:: SOURCE TEXT ::
## begin

OK, now I'm confused.. PREEMPT_RCU would preempt in any case, so why bother
dropping rcu_read_lock() at all?

That is; the thing that makes sense to me is:

static void inline cond_resched_rcu_lock(void)
{
#ifdef CONFIG_PREEMPT_RCU
	if (need_resched()) {
		rcu_read_unlock();
		cond_resched();
		rcu_read_lock();
	}
#endif /* CONFIG_PREEMPT_RCU */
}

That would have an rcu_read_lock() break and voluntary preemption point for
non-preemptible RCU and not bother with the stuff for preemptible RCU.
--
To unsubscribe from this list: send the line "unsubscribe netfilter-devel" in
the body of a message to majordomo@vger.kernel.org
More majordomo info at  http://vger.kernel.org/majordomo-info.html
Paul E. McKenney May 1, 2013, 12:46 p.m. UTC | #5
On Wed, May 01, 2013 at 11:10:12AM +0200, Peter Zijlstra wrote:
> On Tue, Apr 30, 2013 at 10:52:38AM +0300, Julian Anastasov wrote:
> > 
> > 	Hello,
> > 
> > On Tue, 30 Apr 2013, Simon Horman wrote:
> > 
> > > > > +static void inline cond_resched_rcu_lock(void)

## end

:: WHAT THIS EXERCISE ASKS ::
1: For each statement below, say whether it agrees with the RCU mailing-list excerpt, answering yes or no and quoting the words that decide it. (a) The function in the code is named cond_resched_rcu_lock. (b) The unsubscribe line belongs in the subject of the message. (c) Paul E. McKenney's message is dated April 30, 2013.
2: Please answer these questions from the RCU mailing-list excerpt.
(a) Which function does the code call between rcu_read_unlock() and rcu_read_lock()?
(b) Who wrote on Wed, May 01, 2013 at 11:10:12AM +0200?
(c) What greeting opens Julian Anastasov's quoted message?
3: List every person named in the RCU mailing-list excerpt.

:: RECORDS SHOWN ::

## begin

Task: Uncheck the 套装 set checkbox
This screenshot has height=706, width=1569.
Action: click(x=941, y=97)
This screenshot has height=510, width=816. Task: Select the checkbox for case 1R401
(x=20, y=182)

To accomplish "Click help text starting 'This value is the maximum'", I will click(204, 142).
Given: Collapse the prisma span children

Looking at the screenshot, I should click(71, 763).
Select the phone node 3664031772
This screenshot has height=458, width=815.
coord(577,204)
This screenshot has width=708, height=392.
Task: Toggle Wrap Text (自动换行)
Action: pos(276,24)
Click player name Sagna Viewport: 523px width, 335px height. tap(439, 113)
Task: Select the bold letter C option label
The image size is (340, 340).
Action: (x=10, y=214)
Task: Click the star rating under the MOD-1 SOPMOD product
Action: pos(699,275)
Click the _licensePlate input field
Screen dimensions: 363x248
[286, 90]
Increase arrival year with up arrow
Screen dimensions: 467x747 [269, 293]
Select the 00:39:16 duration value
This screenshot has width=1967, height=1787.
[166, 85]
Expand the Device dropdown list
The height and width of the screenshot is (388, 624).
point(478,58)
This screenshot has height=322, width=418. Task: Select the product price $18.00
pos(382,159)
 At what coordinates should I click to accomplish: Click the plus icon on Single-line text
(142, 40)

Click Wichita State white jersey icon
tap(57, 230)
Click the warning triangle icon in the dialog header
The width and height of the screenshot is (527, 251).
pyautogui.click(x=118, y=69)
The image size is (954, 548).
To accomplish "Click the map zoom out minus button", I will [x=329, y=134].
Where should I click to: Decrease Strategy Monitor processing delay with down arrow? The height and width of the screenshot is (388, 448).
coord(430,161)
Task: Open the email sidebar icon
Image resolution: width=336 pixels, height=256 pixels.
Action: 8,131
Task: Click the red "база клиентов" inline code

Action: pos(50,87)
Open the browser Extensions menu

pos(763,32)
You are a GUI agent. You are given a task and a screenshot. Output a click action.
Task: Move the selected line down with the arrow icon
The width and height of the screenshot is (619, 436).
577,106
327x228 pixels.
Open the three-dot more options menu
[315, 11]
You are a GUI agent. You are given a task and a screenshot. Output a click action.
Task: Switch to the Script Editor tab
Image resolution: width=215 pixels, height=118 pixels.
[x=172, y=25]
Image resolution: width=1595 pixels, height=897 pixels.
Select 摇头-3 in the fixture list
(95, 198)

## end

:: CORRECT ANSWERS ::
1:
(a) Yes: "static void inline cond_resched_rcu_lock(void)"
(b) No: "in the body of a message to majordomo@vger.kernel.org"
(c) No: "May 1, 2013, 12:46 p.m. UTC"

2:
(a) cond_resched()
(b) Peter Zijlstra
(c) "Hello,"

3:
Paul E. McKenney
Peter Zijlstra
Julian Anastasov
Simon Horman